___ Extract ___
It is a damned and bloody work,
The graceless action of a heavy hand
King John

One afternoon, in 1892, a foreign Malay named Lenggang, who made a living by hawking in a boat on the Perak River, left Bota with his usual cargo and a hundred dollars which his cousin, the son of the Penghulu, had been keeping for him. He was alone in the boat and dropped down stream, saying he would call at some of the villages that line at intervals the banks of the river.

The next day this man’s dead body, lying partly under a mosquito curtain, was discovered in the boat as it drifted past the village of Pulau Tiga. The local headman viewed it, but saw nothing to arouse his suspicions, for the boat was full of valuables and a certain amount of money, while nothing in it seemed to have been disturbed, and there were no marks of violence on the corpse, which was duly buried.

When the matter was reported, inquiries were made but they elicited nothing. Some months after the relatives of the dead man appeared at Teluk Anson, and said they had good reason to believe that he had met with foul play, indeed that he had been murdered at a place called Lambor—a few miles below Bota and above Pulau Tiga. An intelligent Malay sergeant of police proceeded to the spot, arrested a number of people, who denied all knowledge of the affair, and took them to Teluk Anson. Arrived there, these people said they were able to give all the necessary information if that would procure their release, as they had only promised to keep their mouths shut so long as they themselves did not suffer for it.

The details of the story as told in evidence are as follows, and they are very characteristic of the Malay:

It appears that the hawker duly arrived in his boat at Lambor, and there tied up for the night to a stake, about twenty feet from the bank of the river. Shortly afterwards a Malay named Ngah Prang, stopped three of his acquaintances walking on the bank, asked them if they had seen the hawker’s boat, and suggested that it would be a good thing to rob him. They said they were afraid, and some other men coming up asked one of those to whom the proposal had been made what they were talking about, and, being told, advised him to have nothing to do with the business and the party dispersed.
___
**Problem to solve**
Update the Perak River account between "It appears that" and "the party dispersed.", inclusive, so that "twenty feet" reads "thirty feet".
___ Information provided ___
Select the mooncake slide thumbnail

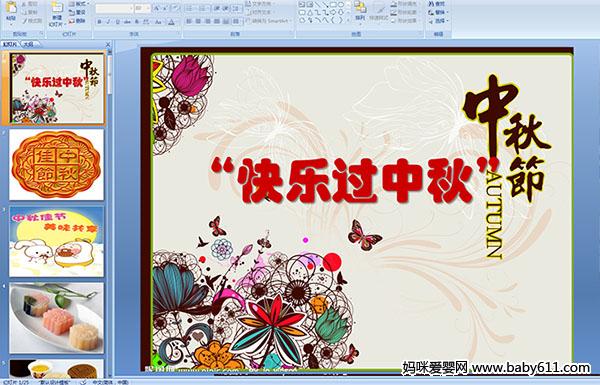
___
**Solution for this exercise**
It appears that the hawker duly arrived in his boat at Lambor, and there tied up for the night to a stake, about thirty feet from the bank of the river. Shortly afterwards a Malay named Ngah Prang, stopped three of his acquaintances walking on the bank, asked them if they had seen the hawker’s boat, and suggested that it would be a good thing to rob him. They said they were afraid, and some other men coming up asked one of those to whom the proposal had been made what they were talking about, and, being told, advised him to have nothing to do with the business and the party dispersed.